== Directions for this task ==
When you reach the line that contains "JadeBlue (911, 845)" in the data below, start reproducing lines exactly, and stop after the line that contains "[header-logo] (960, 35)".

== Provided information ==
────────────────────────────────────────
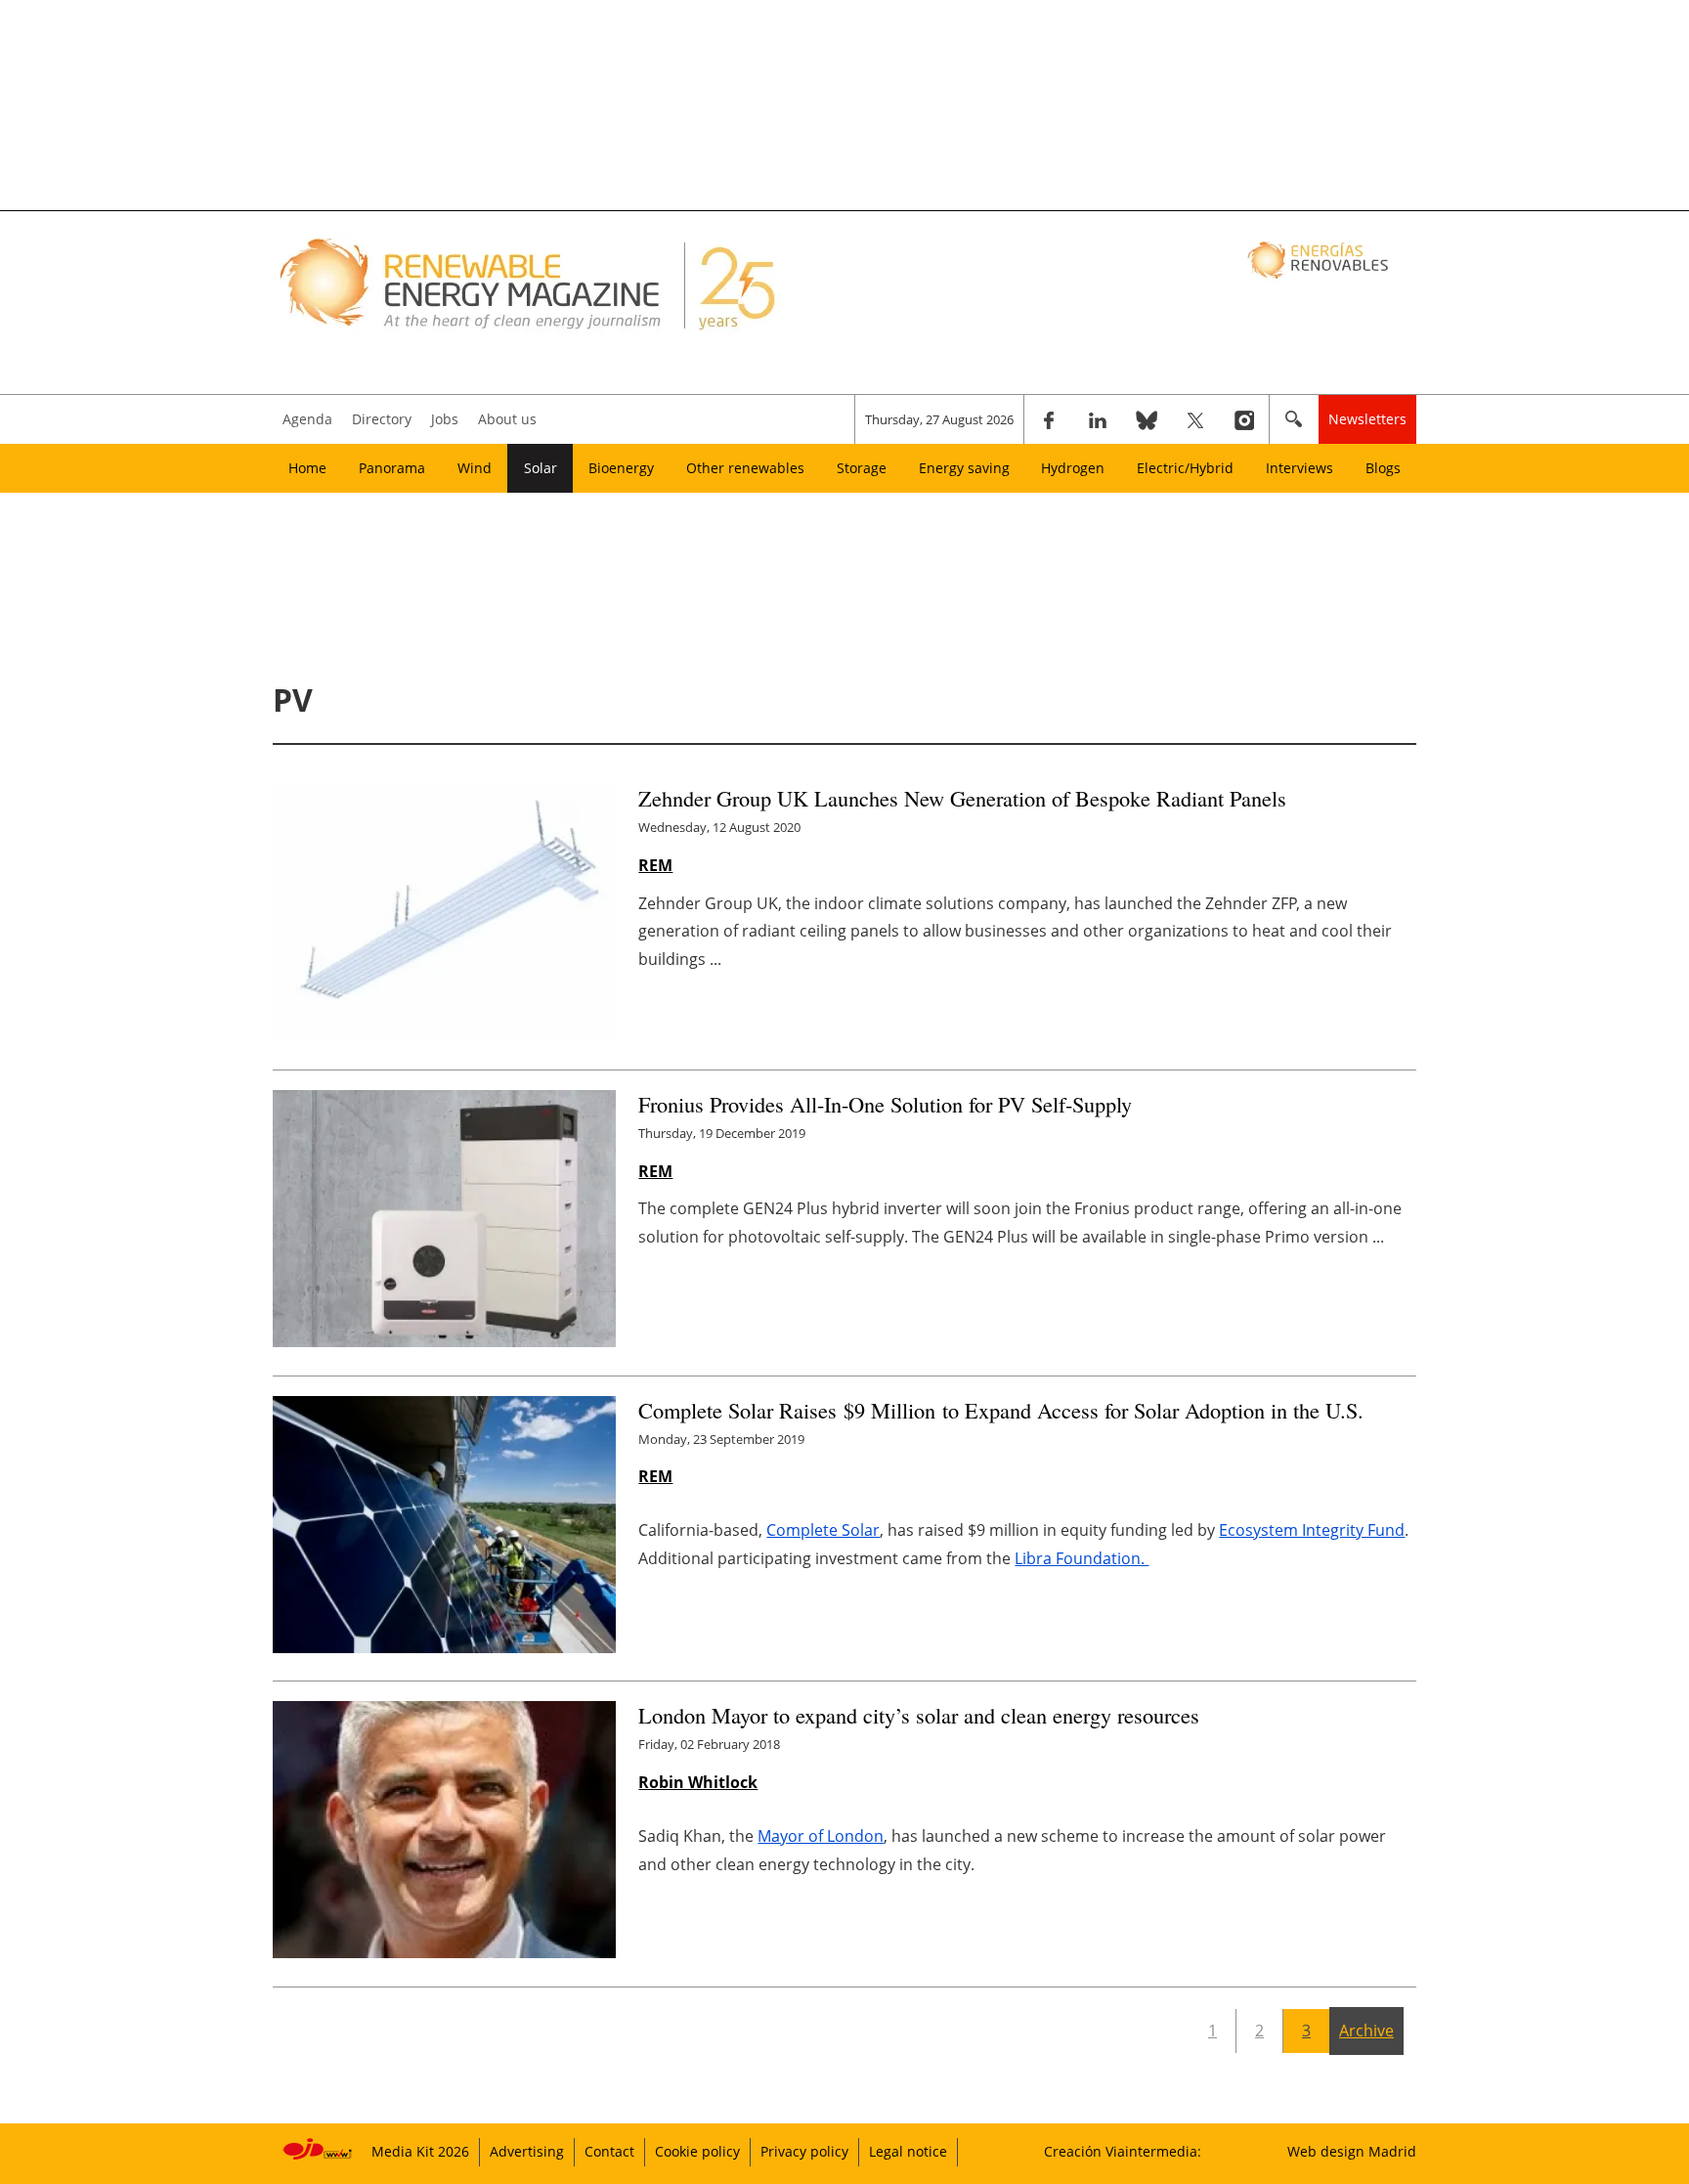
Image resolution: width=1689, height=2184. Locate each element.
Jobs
────────────────────────────────────────
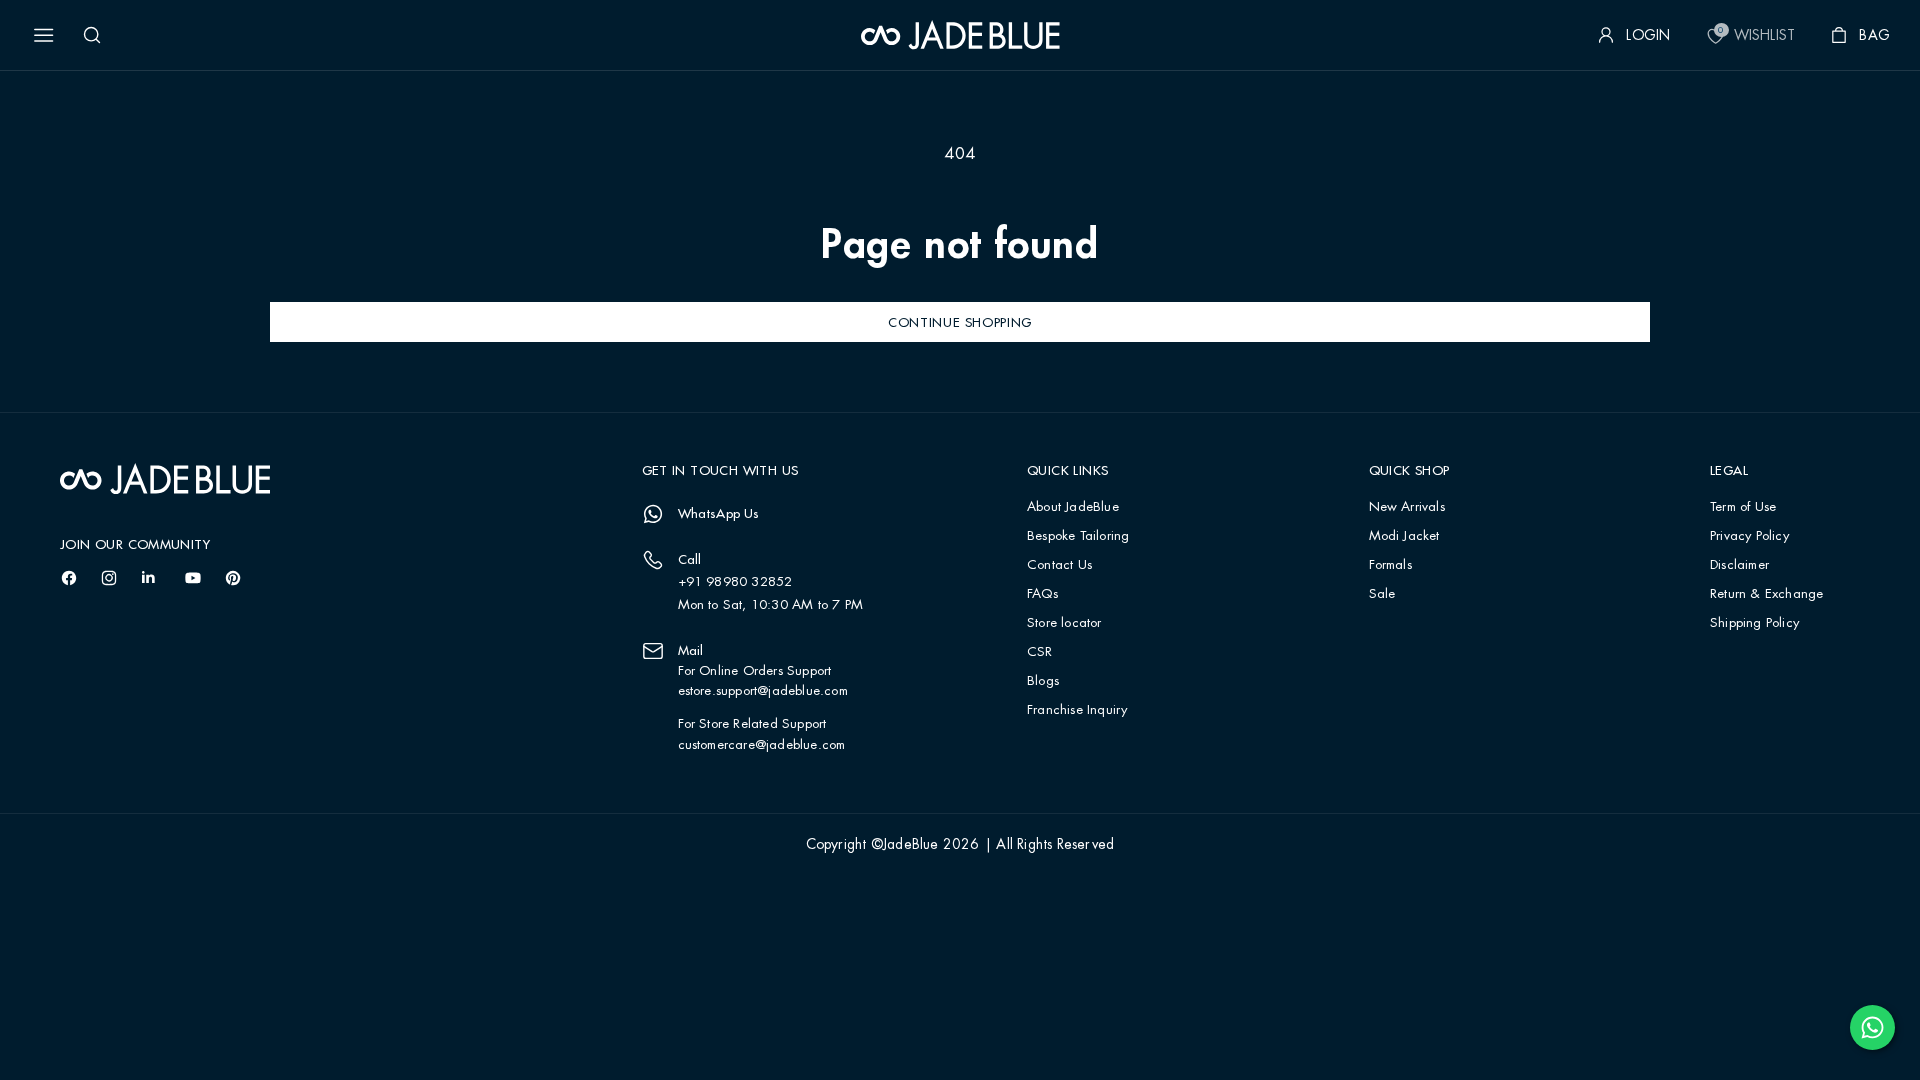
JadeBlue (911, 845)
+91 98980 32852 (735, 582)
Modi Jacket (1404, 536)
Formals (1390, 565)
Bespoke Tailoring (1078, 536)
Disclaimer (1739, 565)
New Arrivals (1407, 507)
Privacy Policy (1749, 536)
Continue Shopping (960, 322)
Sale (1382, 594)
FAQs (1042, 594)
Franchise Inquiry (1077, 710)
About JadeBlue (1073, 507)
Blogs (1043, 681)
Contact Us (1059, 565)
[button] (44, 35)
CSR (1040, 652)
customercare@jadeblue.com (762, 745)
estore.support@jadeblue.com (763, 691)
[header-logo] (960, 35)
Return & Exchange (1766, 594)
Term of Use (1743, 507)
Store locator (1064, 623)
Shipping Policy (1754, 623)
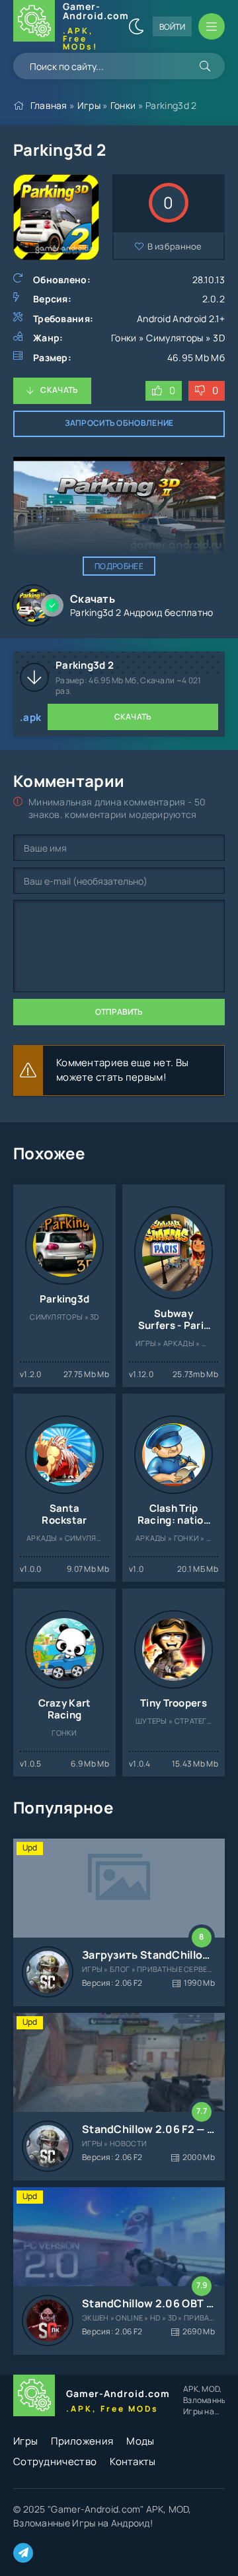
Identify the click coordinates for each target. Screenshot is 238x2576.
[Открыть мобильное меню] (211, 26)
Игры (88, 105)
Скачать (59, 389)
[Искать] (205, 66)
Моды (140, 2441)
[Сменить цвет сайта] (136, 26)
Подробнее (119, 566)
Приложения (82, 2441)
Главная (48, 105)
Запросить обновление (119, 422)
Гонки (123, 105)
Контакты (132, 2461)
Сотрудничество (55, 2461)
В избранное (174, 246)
────────────────────────────────────────
== Written answer ==
JadeBlue (911, 845)
+91 98980 32852 (735, 582)
Modi Jacket (1404, 536)
Formals (1390, 565)
Bespoke Tailoring (1078, 536)
Disclaimer (1739, 565)
New Arrivals (1407, 507)
Privacy Policy (1749, 536)
Continue Shopping (960, 322)
Sale (1382, 594)
FAQs (1042, 594)
Franchise Inquiry (1077, 710)
About JadeBlue (1073, 507)
Blogs (1043, 681)
Contact Us (1059, 565)
[button] (44, 35)
CSR (1040, 652)
customercare@jadeblue.com (762, 745)
estore.support@jadeblue.com (763, 691)
[header-logo] (960, 35)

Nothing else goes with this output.